Olivier Dussopt l’a admis, derrière ce projet de réforme des retraites, se cache le sujet sous-jacent de l’emploi des seniors, trop faible en France (56 % des 55-64 ans), par rapport à la moyenne européenne (60,5%). "Un grand débat est nécessaire. La clé, c’est un changement de culture dans le monde de l’entreprise", a estimé le ministre, illustrant son propos par le récit de sa récente visite d’une entreprise de 2 000 salariés en Alsace.

"Chaque année, 200 à 300 personnes y sont recrutées, dont 5 % de seniors. Face au manque de main-d’œuvre, il a été décidé d’effectuer un recrutement sans CV, c’est-à-dire sur un simple test, sans connaître l’âge du candidat : le taux est passé à 11 %. C’est la démonstration qu’être senior, ce n’est pas être incapable de travailler".

Le ministre a, dans la foulée, défendu le projet de l’Index senior que la réforme introduirait – contre l’avis du syndicat patronal. "Il obligera les entreprises de plus de 300 salariés à publier le nombre de salariés seniors. En cas de dégradation de cet index ou de non-atteinte des objectifs, elles auront l’obligation de négocier un accord d’emploi sur le sujet", a-t-il résumé, ce qui confirme l’absence de sanctions financières, l’une des interrogations qui subsistait au lendemain de la présentation du projet par Élisabeth Borne.

Olivier Dussopt, réagissant à une question de Murielle Michaut, a aussi évoqué des dispositifs qui doivent permettre le maintien des seniors sur le marché du travail. "Nous voulons faciliter l’accès à la retraite progressive.
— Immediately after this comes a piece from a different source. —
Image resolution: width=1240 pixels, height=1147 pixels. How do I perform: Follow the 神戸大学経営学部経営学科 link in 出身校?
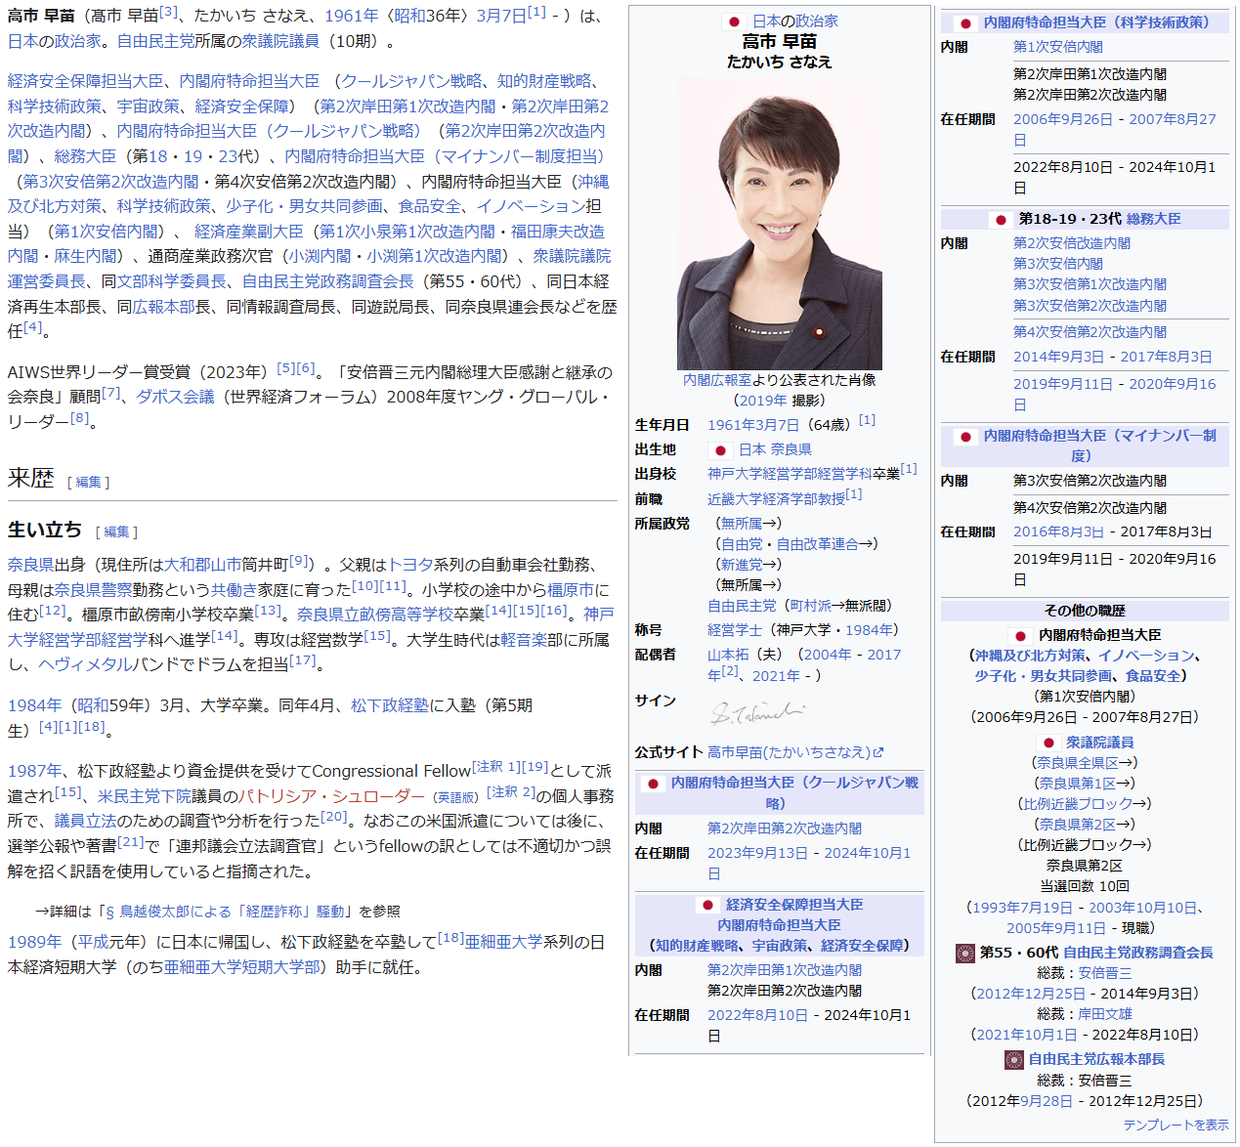(790, 474)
Un salarié qui considère que ses 25 bonnes années lui permettront d’avoir une pension de retraite correcte mais qui n’a pas encore validé tous ses trimestres, doit pouvoir bénéficier facilement d’un temps partiel pendant deux ans, payé en partie par la caisse des retraites".

"Ce qui induit une perte de salaire", a réagi Murielle Michaut, remarque que le ministre n’a pu que confirmer " puisque par définition, la pension de retraite est toujours inférieure au salaire". Olivier Dussopt a également rappelé l’intention du gouvernement de modifier le dispositif qui permet à un retraité d’occuper un emploi. "Nous allons corriger une injustice. Aujourd’hui, lorsque vous cumulez retraite et emploi, vous cotisez pour l’assurance vieillesse mais cela ne vous rapporte rien puisque vous êtes déjà à la retraite. Nous, nous voulons que ces cotisations permettent de revaloriser votre pension".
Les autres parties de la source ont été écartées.